▸ **Exercise description**
Can you rewrite all of the records below, putting "web assistant" wherever "GUI agent" appears and keeping everything else unchanged?

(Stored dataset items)
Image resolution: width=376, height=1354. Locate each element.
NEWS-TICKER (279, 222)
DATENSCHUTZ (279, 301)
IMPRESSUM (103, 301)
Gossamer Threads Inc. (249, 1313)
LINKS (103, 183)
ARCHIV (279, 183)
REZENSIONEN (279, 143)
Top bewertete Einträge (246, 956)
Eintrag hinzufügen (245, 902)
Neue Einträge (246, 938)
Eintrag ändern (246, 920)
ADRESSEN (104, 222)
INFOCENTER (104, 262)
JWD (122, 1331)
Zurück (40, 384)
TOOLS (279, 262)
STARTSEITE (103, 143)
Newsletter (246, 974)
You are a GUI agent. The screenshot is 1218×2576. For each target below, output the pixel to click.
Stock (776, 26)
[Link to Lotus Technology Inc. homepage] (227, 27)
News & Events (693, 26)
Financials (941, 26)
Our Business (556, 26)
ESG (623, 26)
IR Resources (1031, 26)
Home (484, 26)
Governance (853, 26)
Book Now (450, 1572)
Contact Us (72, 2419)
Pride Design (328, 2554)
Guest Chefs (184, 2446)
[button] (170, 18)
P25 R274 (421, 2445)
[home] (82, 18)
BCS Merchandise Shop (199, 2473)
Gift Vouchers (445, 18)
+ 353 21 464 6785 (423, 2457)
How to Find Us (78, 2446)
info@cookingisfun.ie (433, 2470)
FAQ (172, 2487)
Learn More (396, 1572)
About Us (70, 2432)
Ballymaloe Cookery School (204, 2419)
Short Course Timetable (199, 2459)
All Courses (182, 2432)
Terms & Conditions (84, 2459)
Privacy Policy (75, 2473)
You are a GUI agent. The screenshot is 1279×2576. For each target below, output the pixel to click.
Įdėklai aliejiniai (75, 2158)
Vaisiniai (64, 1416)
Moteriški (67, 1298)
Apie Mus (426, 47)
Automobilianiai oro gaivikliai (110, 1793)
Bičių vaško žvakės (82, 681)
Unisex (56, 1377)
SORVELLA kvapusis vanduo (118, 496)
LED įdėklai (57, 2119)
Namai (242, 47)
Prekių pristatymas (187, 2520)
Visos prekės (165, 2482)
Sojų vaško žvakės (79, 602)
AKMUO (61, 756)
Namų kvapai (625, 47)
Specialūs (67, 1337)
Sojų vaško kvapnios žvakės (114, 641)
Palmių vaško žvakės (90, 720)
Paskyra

▸ **Task response**
Image resolution: width=376, height=1354. Locate each element.
NEWS-TICKER (279, 222)
DATENSCHUTZ (279, 301)
IMPRESSUM (103, 301)
Gossamer Threads Inc. (249, 1313)
LINKS (103, 183)
ARCHIV (279, 183)
REZENSIONEN (279, 143)
Top bewertete Einträge (246, 956)
Eintrag hinzufügen (245, 902)
Neue Einträge (246, 938)
Eintrag ändern (246, 920)
ADRESSEN (104, 222)
INFOCENTER (104, 262)
JWD (122, 1331)
Zurück (40, 384)
TOOLS (279, 262)
STARTSEITE (103, 143)
Newsletter (246, 974)
You are a web assistant. The screenshot is 1218×2576. For each target below, output the pixel to click.
Stock (776, 26)
[Link to Lotus Technology Inc. homepage] (227, 27)
News & Events (693, 26)
Financials (941, 26)
Our Business (556, 26)
ESG (623, 26)
IR Resources (1031, 26)
Home (484, 26)
Governance (853, 26)
Book Now (450, 1572)
Contact Us (72, 2419)
Pride Design (328, 2554)
Guest Chefs (184, 2446)
[button] (170, 18)
P25 R274 (421, 2445)
[home] (82, 18)
BCS Merchandise Shop (199, 2473)
Gift Vouchers (445, 18)
+ 353 21 464 6785 (423, 2457)
How to Find Us (78, 2446)
info@cookingisfun.ie (433, 2470)
FAQ (172, 2487)
Learn More (396, 1572)
About Us (70, 2432)
Ballymaloe Cookery School (204, 2419)
Short Course Timetable (199, 2459)
All Courses (182, 2432)
Terms & Conditions (84, 2459)
Privacy Policy (75, 2473)
You are a web assistant. The screenshot is 1279×2576. For each target below, output the pixel to click.
Įdėklai aliejiniai (75, 2158)
Vaisiniai (64, 1416)
Moteriški (67, 1298)
Apie Mus (426, 47)
Automobilianiai oro gaivikliai (110, 1793)
Bičių vaško žvakės (82, 681)
Unisex (56, 1377)
SORVELLA kvapusis vanduo (118, 496)
LED įdėklai (57, 2119)
Namai (242, 47)
Prekių pristatymas (187, 2520)
Visos prekės (165, 2482)
Sojų vaško žvakės (79, 602)
AKMUO (61, 756)
Namų kvapai (625, 47)
Specialūs (67, 1337)
Sojų vaško kvapnios žvakės (114, 641)
Palmių vaško žvakės (90, 720)
Paskyra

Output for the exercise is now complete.